Gene expression assayed by RNAscope FISH in the hindlimbs of either P14 (a) or P30 (b) Aggrecan1^{tm(IRES-CreERT2)}; Creb5^flox9/flox9 mice or Creb5^flox9/flox9 littermates, that had been administered tamoxifen from postnatal days 1–11. In each row of images, the left two images depict the same section; and the right two images depict the same section. Scale bar equals 200 microns in a and b. c Safranin O/Fast Green staining of the anterior meniscus (and articular cartilage) in the knees of either P30 or P42 Aggrecan1^{tm(IRES-CreERT2)}; Creb5^flox9/flox9 mice or Creb5^flox9/flox9 littermates, that had been administered tamoxifen from postnatal days 1–11. Arrowheads indicate flat cells on the surface of the meniscus. Femur (F), Tibia (T), and Meniscus (M) are indicated. Scale bar equals 100 microns in c. P14 images were obtained from tissues of female mice; P30 and P42 images were obtained from tissues of either male or female mice. Similar results were obtained in at least 2 (a, b) or 3 (c) independent biological repeats.

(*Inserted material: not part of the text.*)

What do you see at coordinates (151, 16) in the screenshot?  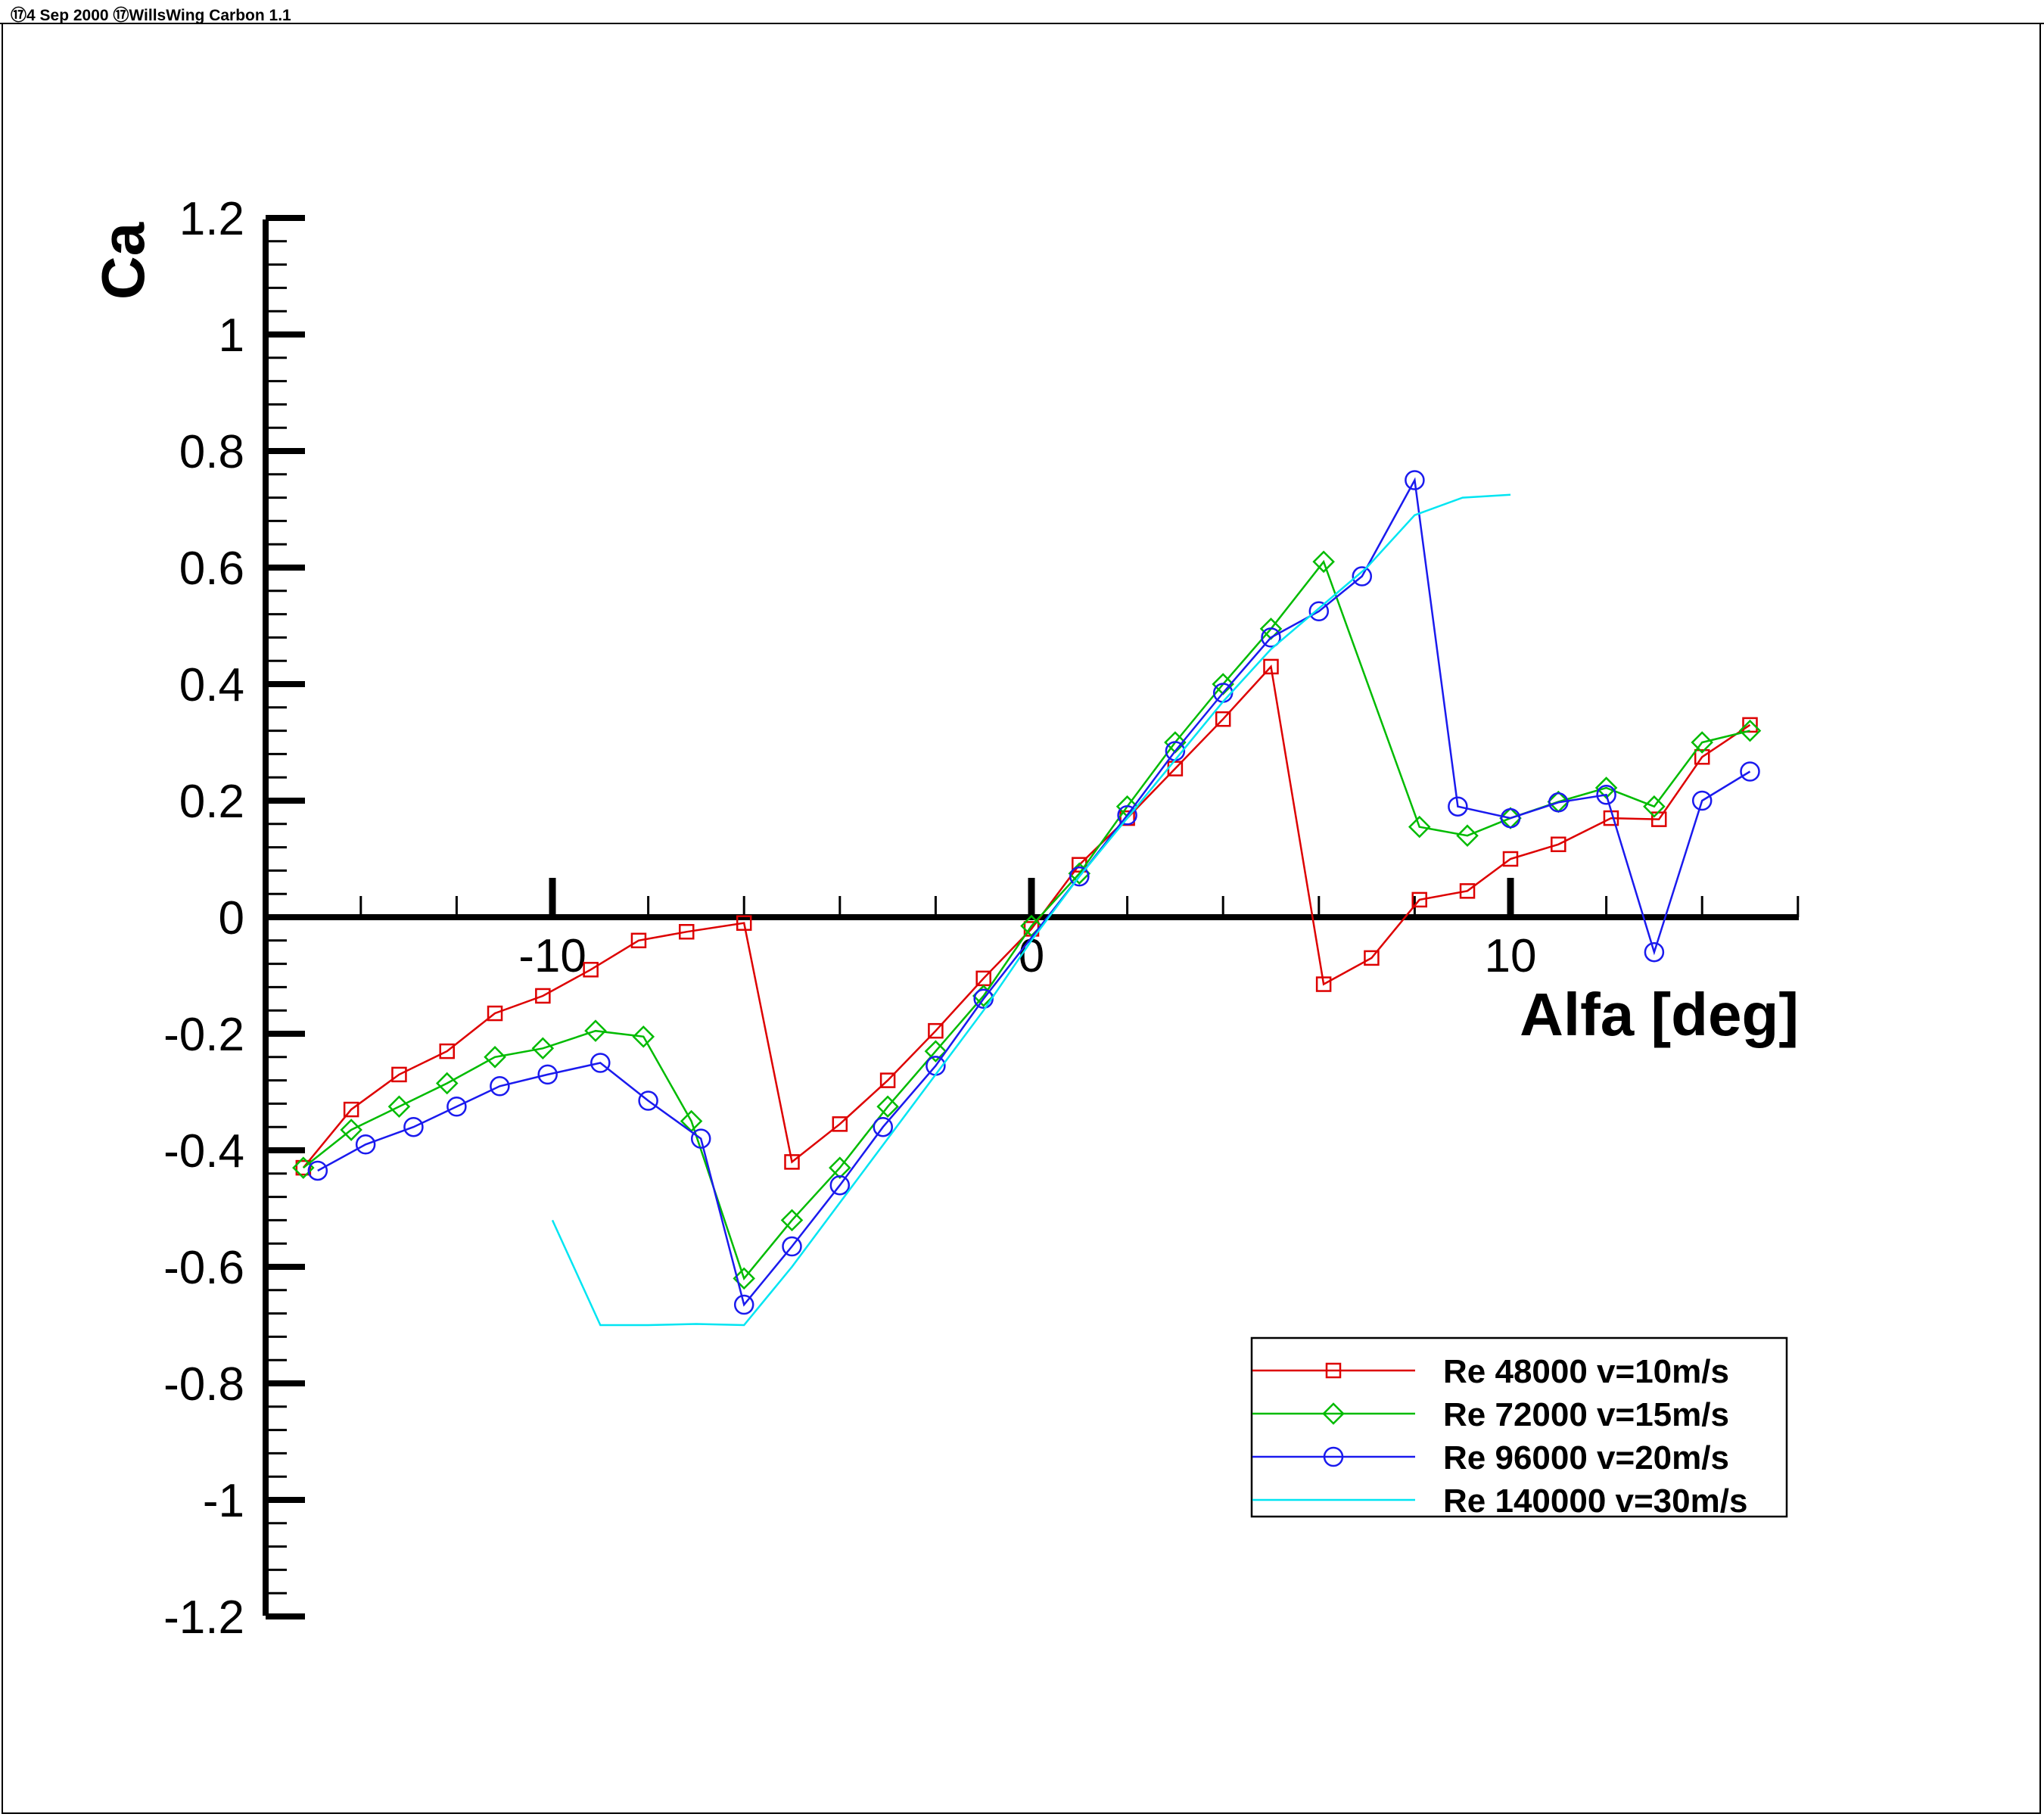 I see `header-text: ⑰4 Sep 2000 ⑰WillsWing Carbon 1.1` at bounding box center [151, 16].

Fig. 10. Creb5 is necessary to maintain flat cells in the superficial zone of the articular cartilage in postnatal mice.

a Safranin O/Fast Green staining or RNAScope FISH of the articular surface of the knees of P21 Aggrecan1^{tm(IRES-CreERT2)}; Creb5^flox9/flox9 mice or Creb5^flox9/flox9 littermates, that had been administered tamoxifen from postnatal days 1–11. Left: Location of normally flat cells (in control mice) in the superficial zone of the tibial articular cartilage is indicated (black arrows). Right: Note that in Aggrecan1^{tm(IRES-CreERT2)}; Creb5^flox9/flox9 mice, Aggrecan-CreERt2 mediated deletion of exon 9 from Creb5^flox9/flox9 reduces Prg4 expression in the surface of the articular cartilage (yellow arrows) but does not affect Prg4 expression in the synovial membrane (which does not express Aggrecan-CreERt2) (white arrowheads). Femur (F), Tibia (T) and Meniscus (M) are indicated. Scale bar equals 100 microns in a. P21 images were obtained from tissues of female mice. b RNAScope FISH of Col2a1-expressing cells in the knee joint of either a P30 male Aggrecan1^{tm(IRES-CreERT2)}; Creb5^flox9/flox9 mouse or a P30 male Creb5^flox9/flox9 littermate, that had been administered tamoxifen from postnatal days 1–11. Box outlined in left image is enlarged in right image. Arrows indicate small flat Col2a1-expressing cells on the surface of the articular cartilage. Femur (F) and Tibia (T) are indicated. Scale bar equals 200 microns in left panel; 100 microns in right panel. Similar results were obtained in at least 4 (a, b) independent biological repeats. c Quantitation of the number of small flat cells/mm measured surface length of the articular cartilage displayed in b. Each point represents a different RNAScope section obtained from either one P30 male Creb5^flox9/flox9 mouse that was treated with tamoxifen (n = 9 sections); or from one P30 male Aggrecan1^{tm(IRES-CreERT2)}; Creb5^flox9/flox9 mouse that was treated with tamoxifin (n = 8 sections). Statistical analysis was a two-sided test without adjustments. p values are indicated and error bar indicates standard error of the mean. d Creb5 is critical to maintain appropriate expression of both Wnt ligands and other signaling molecules in the interzones of developing synovial joints; and is thus crucial for the formation of most joints. Creb5 both promotes the formation of articular chondrocytes and blocks growth plate development in the epiphyses by inhibiting expression of Wnt5a in the articular/epiphyseal perichondrium.